What’s more interesting is the change in approach. Up to now, the usual rationale for a carbon cap is that, yes, it would involve economic pain, but we have to understand that the short-term costs would be far less than the dire, long-term consequences of doing nothing about global warming.
Now we’re told there won’t be any economic pain at all. Obviously, the two arguments are contradictory. In fact, Obama’s latest tack is refuted by statements he made earlier this year, when he remarked that under his cap-and-trade plan, “electricity rates would necessarily skyrocket.”

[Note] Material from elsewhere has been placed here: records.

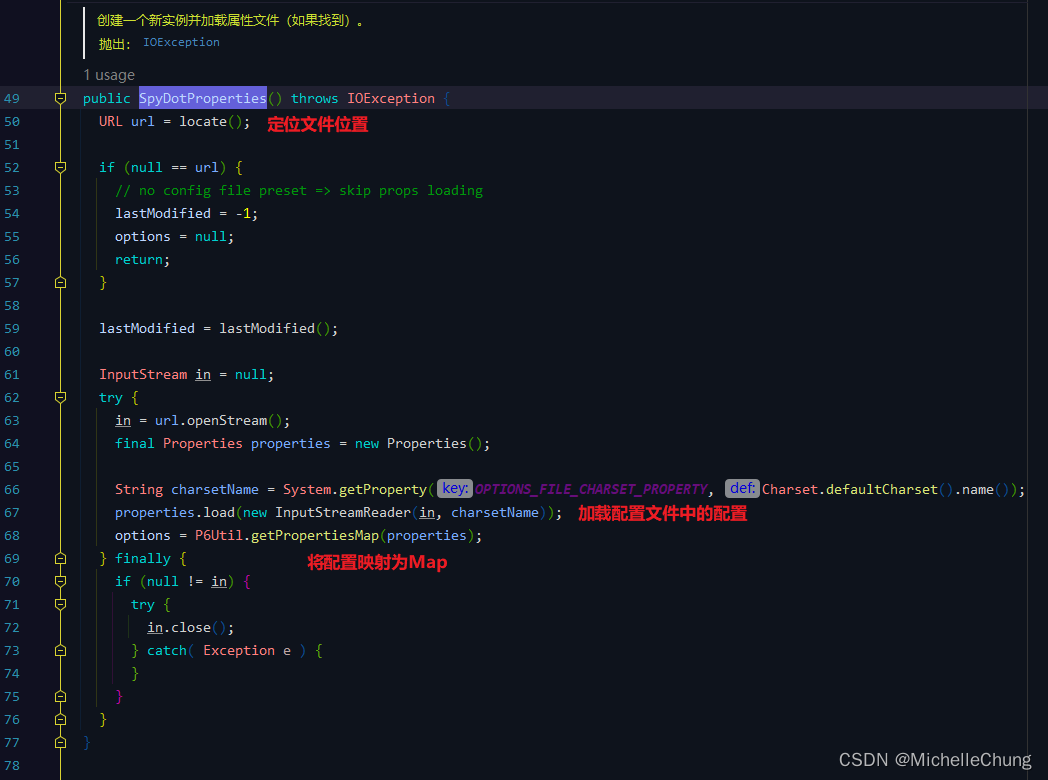Click the gutter fold icon at the try block on line 62
The image size is (1048, 780).
tap(60, 397)
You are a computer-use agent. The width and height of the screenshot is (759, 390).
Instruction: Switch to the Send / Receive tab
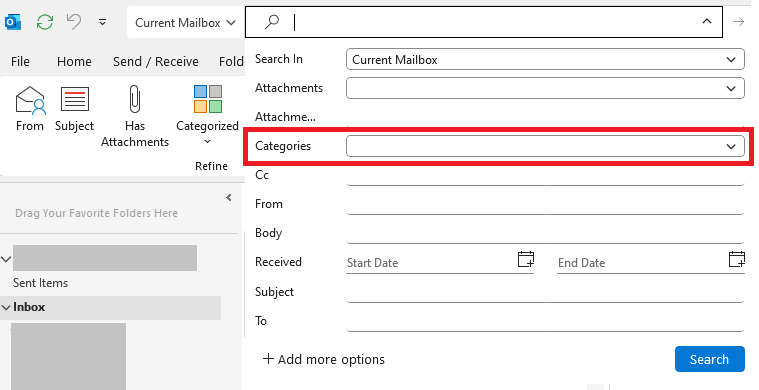tap(156, 61)
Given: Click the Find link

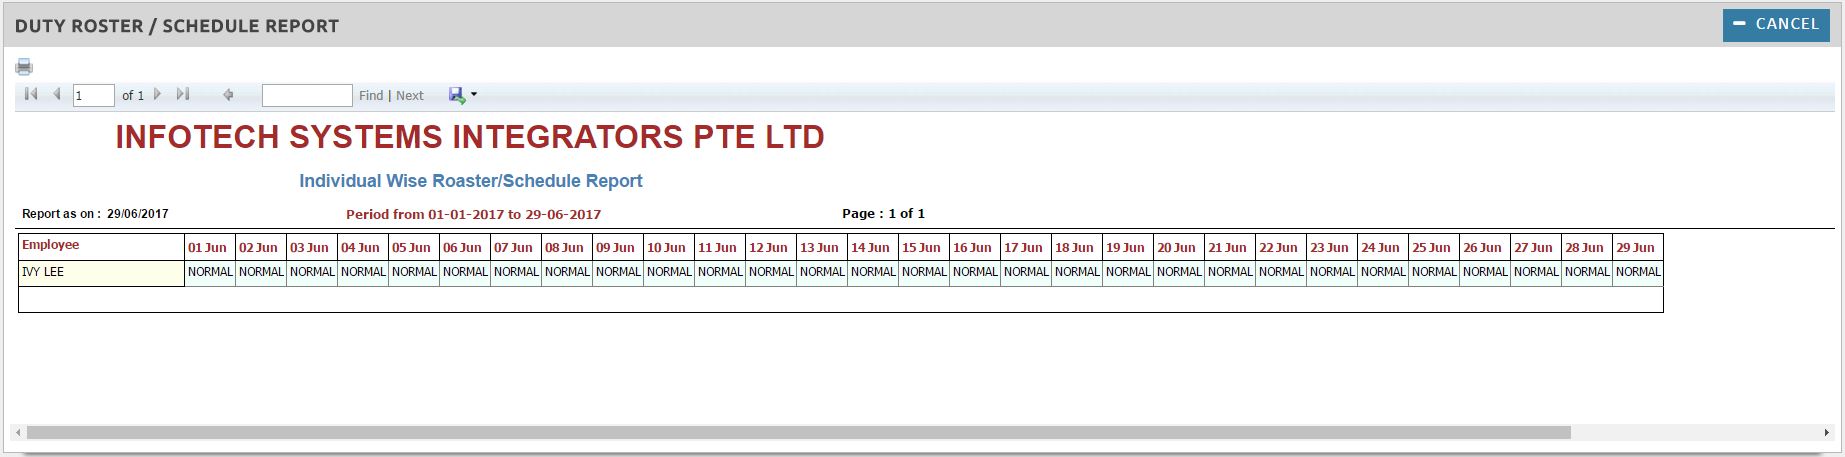Looking at the screenshot, I should pos(371,96).
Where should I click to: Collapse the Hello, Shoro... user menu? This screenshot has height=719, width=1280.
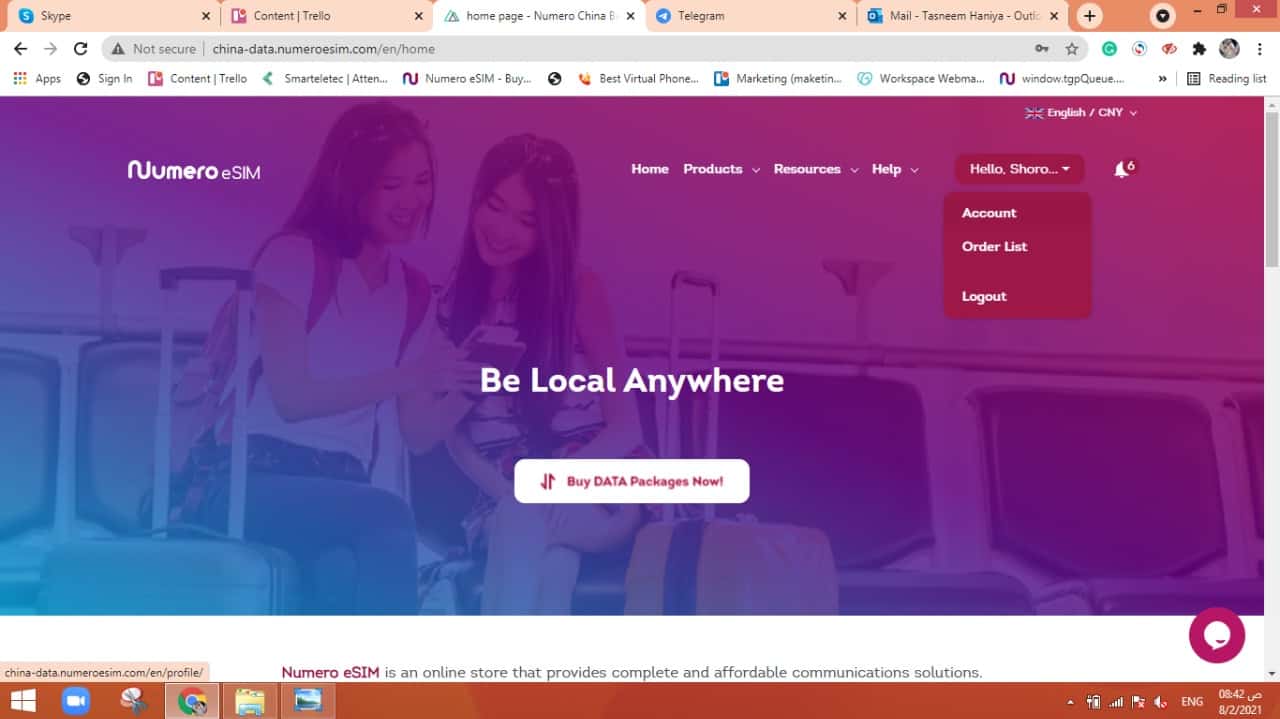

How do you end up with a vibrant economy and lots of net job creation by forcing people to pay higher energy prices? Well, you don’t, and that’s why this measure is one of the biggest threats to the U.S. economy ever to emerge on Capitol Hill.
The legislation, which now goes to the Senate, would impose an overall limit on emissions of greenhouse gases. Industries would then buy and sell permits to emit carbon. Over time, the cap would become more restrictive, reducing CO2 emissions.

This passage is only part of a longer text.